Kolkata, Nov 20 (PTI) A two-judge division bench of the Calcutta High Court on Wednesday delivered a split verdict on a bail petition moved by former West Bengal education minister Partha Chatterjee and four other high-profile accused, indicted by the CBI in the School Service Commission (SSC) recruitment scam.
While Justice Arijit Banerjee approved the bail of all the 10 accused who appealed before the bench, Justice Apurba Sinha Roy decided against granting bail to Chatterjee and four other former education department officials – Subiresh Bhattacharya, Ashok Saha, Kalyanmoy Gangopadhyay and Shanti Prasad Sinha.
Bhattacharya served as the erstwhile state SSC chairman and, subsequently, as vice-chancellor of North Bengal University, while Saha acted as the former assistant secretary to the commission during the time period of the scam.

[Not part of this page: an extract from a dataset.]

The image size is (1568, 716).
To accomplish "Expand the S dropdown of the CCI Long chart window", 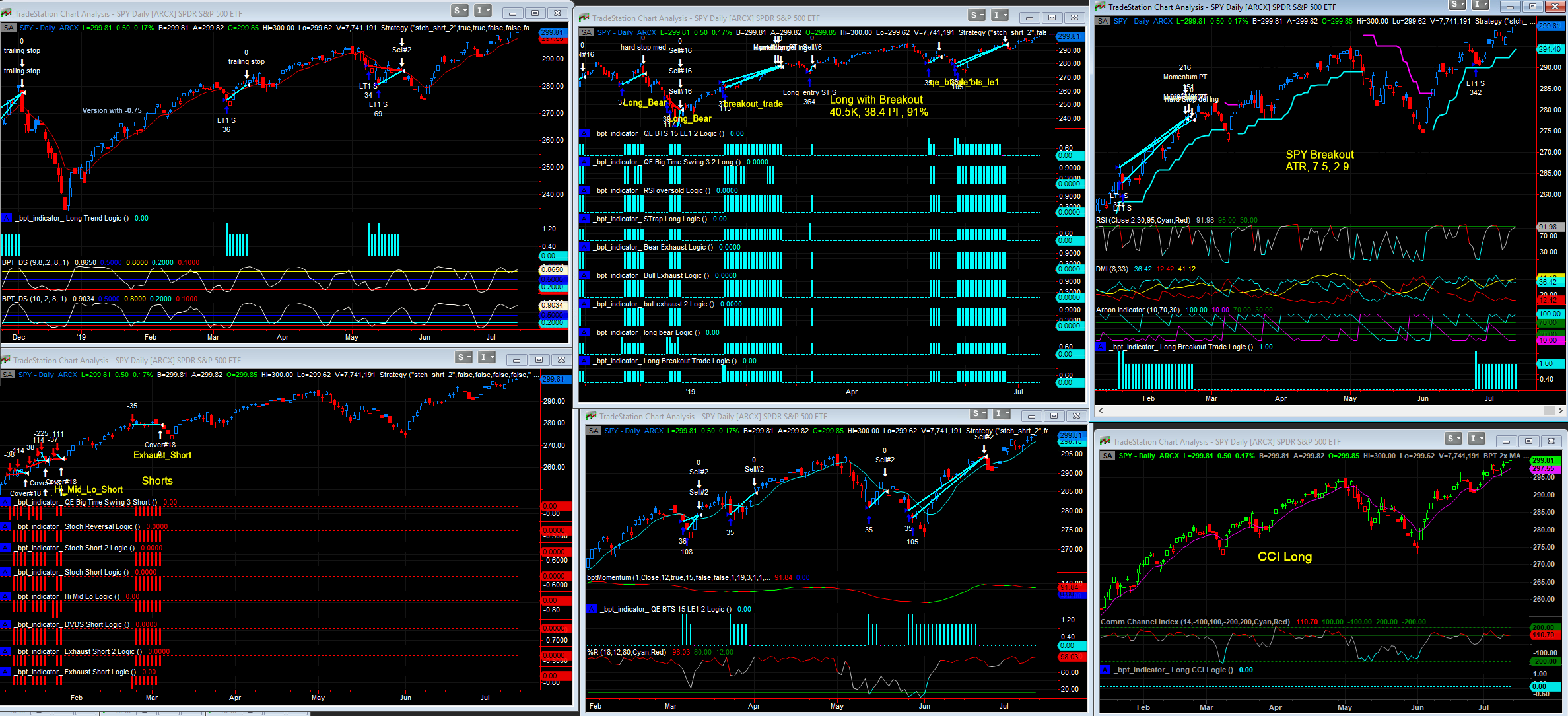I will point(1453,439).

Gangopadhyay was president of the state secondary education board during the period, and Sinha is the former advisor to the state SSC.

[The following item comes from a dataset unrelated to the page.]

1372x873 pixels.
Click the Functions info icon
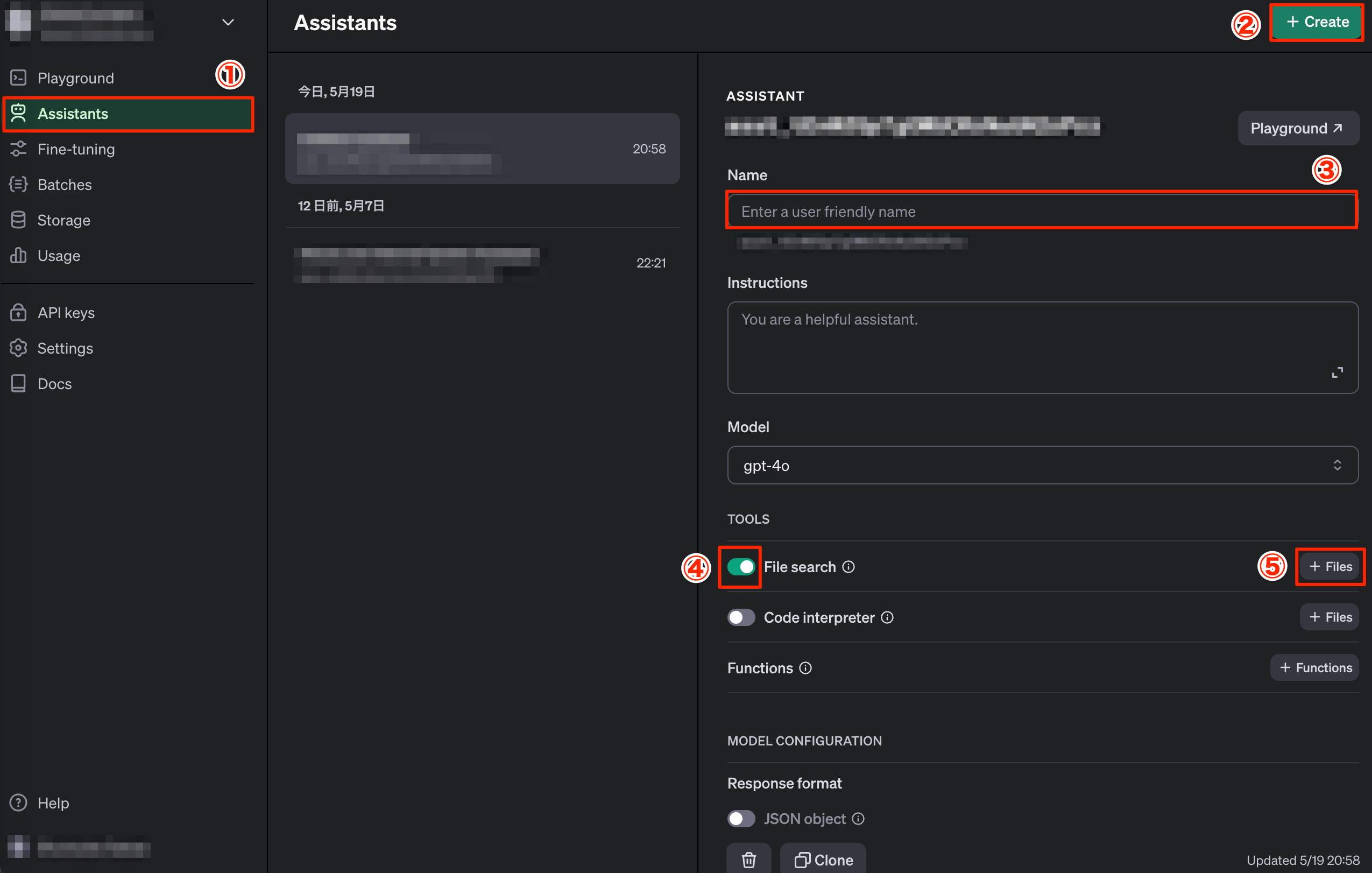point(805,668)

The corruption, which has run into several hundred crores and adversely affected the career of thousands of school job aspirants in Bengal, reportedly exposed a host of people in the power corridors of the state’s education sector who were directly involved in manipulation of marks, destruction and tampering of OMR sheets, and appointments in lieu of money.
Both judges, however, agreed on granting bail to five other suspects in the case – Kaushik Ghosh, Subrata Samanta Roy alias Babu, Sk Ali Imam, Sk Shahid Imam and Chandan Mondal alias Ranjan. All five were slapped with charges of acting as agents and middlemen for collecting money from undeserving candidates in the cash-for-jobs scam.
The cases involving the five accused where the court failed to reach a unanimous verdict, according to senior lawyers of the court, would now be transferred to Chief Justice T S Sivagnanam who would, in turn, assign a third bench to take a conclusive decision.
While Justice Banerjee highlighted the long custodial detention of the accused and drew attention to the “inordinate delay” in the trial proceedings to start as basis for his granting of bail to the accused, Justice Sinha Roy stressed on the “influential” status of the applicants in deciding to not grant them bail.
Both judges took note of the fact that the state government was yet to provide the mandatory sanction for prosecuting the five high-profile accused, without which their trial proceedings were unlikely to proceed.
Justice Sinha Roy directed the state “to decide the issue of sanction within a fortnight… and in default, the state shall be deemed to have sanctioned the prosecution in respect of the applicants as prayed for by the CBI, and the trial court shall proceed with the case in accordance with law, and further neither the state nor the applicants at any stage of the subsequent proceedings can take the plea of deficiency in process of sanction.”
Chatterjee was arrested on July 23, 2022 by the Enforcement Directorate in connection with the scam, and later by the CBI. The four senior officials were subsequently arrested by the CBI in the same case.
A former TMC leader, Chatterjee is lodged in jail for more than two years now and has moved bail applications both before the high court and the Supreme Court on multiple occasions in the past. His applications were rejected by the court’s single bench and division benches.
Chatterjee had also moved a bail application in cases registered against him by the ED. The bench of Justice Tirthankar Ghosh of the Calcutta High Court had also dismissed that prayer following the conclusion of the hearing in April this year.
Following Chatterjee’s arrest in 2022, the ED recovered a staggering amount of around Rs 50 crore in cash and gold ornaments and foreign currencies from two Kolkata apartments owned by his ‘close associate’ Arpita Muhkerjee. Mukherjee is currently lodged in the Presidency Correctional Home.